Welcome to Module 1 projects! You are assigned to a pair, and will have until Tuesday evening to work on projects. On Wednesday, we'll move onto Module 2, and have science fair on Wednesday afternoon.
Projects are designed to review the material we covered in module 1:
- data structures
- object orientation
- SQL
- ORMs
- Flask and Dash
- ETL
Requirements for projects are the following:
- At least 3 models. The models must include a belongs to has many relationship.
- Use of ORM aggregate methods: AVG, SUM, Count, etc.
- ETL with use of at least one, and ideally two APIs. Alternatively, you can scrape data from a website. (Essentially, you are not allowed to simply download a pre-built csv file)
- A Dash app that is connected to a Flask/SQLAlchemy back end
- Choose a question you want to answer with data
For inspiration look other data projects:
- reddit - data beautiful Look at some nice datasets:
- 538 datasets
- github awesome data
- nyc datasets
- Get a sense of whether or not you can answer your original question with the data
- Are the data sets high quality? Are there any missing values?
- Can the data be modeled with relationships? What are the relationships?

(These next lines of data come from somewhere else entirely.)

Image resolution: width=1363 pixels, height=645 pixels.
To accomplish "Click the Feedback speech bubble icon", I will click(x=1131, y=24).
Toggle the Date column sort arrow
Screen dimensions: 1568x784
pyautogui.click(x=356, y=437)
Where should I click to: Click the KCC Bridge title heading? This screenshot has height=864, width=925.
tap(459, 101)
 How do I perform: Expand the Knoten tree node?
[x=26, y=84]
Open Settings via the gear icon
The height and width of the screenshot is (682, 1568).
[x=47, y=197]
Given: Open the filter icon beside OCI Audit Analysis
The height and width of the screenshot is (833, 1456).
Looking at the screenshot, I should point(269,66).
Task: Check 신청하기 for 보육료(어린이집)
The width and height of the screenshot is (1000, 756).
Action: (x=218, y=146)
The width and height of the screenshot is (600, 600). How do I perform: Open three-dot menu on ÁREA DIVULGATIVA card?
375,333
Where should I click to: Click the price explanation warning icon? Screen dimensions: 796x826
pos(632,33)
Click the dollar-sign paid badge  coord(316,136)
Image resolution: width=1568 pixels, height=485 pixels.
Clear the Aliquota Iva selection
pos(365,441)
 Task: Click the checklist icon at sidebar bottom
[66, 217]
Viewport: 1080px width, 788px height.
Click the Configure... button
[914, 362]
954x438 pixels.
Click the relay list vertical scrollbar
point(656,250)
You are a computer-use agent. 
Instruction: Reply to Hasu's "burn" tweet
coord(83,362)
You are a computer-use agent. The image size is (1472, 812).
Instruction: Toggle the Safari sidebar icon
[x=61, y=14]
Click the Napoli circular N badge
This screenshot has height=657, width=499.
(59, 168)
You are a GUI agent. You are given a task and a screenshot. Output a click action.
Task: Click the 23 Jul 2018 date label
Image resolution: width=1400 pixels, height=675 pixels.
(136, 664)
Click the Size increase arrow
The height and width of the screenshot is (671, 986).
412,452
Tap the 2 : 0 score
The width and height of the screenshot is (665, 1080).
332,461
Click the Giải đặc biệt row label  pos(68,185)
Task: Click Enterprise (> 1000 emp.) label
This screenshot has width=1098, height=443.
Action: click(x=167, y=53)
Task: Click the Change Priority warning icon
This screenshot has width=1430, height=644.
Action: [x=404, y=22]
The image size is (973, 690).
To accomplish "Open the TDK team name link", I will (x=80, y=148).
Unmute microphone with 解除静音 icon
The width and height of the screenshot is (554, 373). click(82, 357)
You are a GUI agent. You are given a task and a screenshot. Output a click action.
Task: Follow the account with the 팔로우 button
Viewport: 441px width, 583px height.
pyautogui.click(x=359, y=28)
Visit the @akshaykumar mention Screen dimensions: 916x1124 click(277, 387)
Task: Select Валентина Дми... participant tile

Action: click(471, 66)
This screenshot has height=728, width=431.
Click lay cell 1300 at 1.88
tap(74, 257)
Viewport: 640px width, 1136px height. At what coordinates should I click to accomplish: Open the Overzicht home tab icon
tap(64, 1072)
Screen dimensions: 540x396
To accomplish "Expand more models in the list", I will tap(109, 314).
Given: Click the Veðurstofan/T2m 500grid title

- Do some basic exploration of datasets in jupyter notebook
- Clean your data and ensure that each of your fields is in a sensible format/datatype
- Model your database, and build your models
-
Integrate with API and seed database using ETL
-
Build some dummy data in your models
- begin with some basic charts
- add callback functions for interactive components
-
Make visualizations with data from your database
-
Iterate, iterate, iterate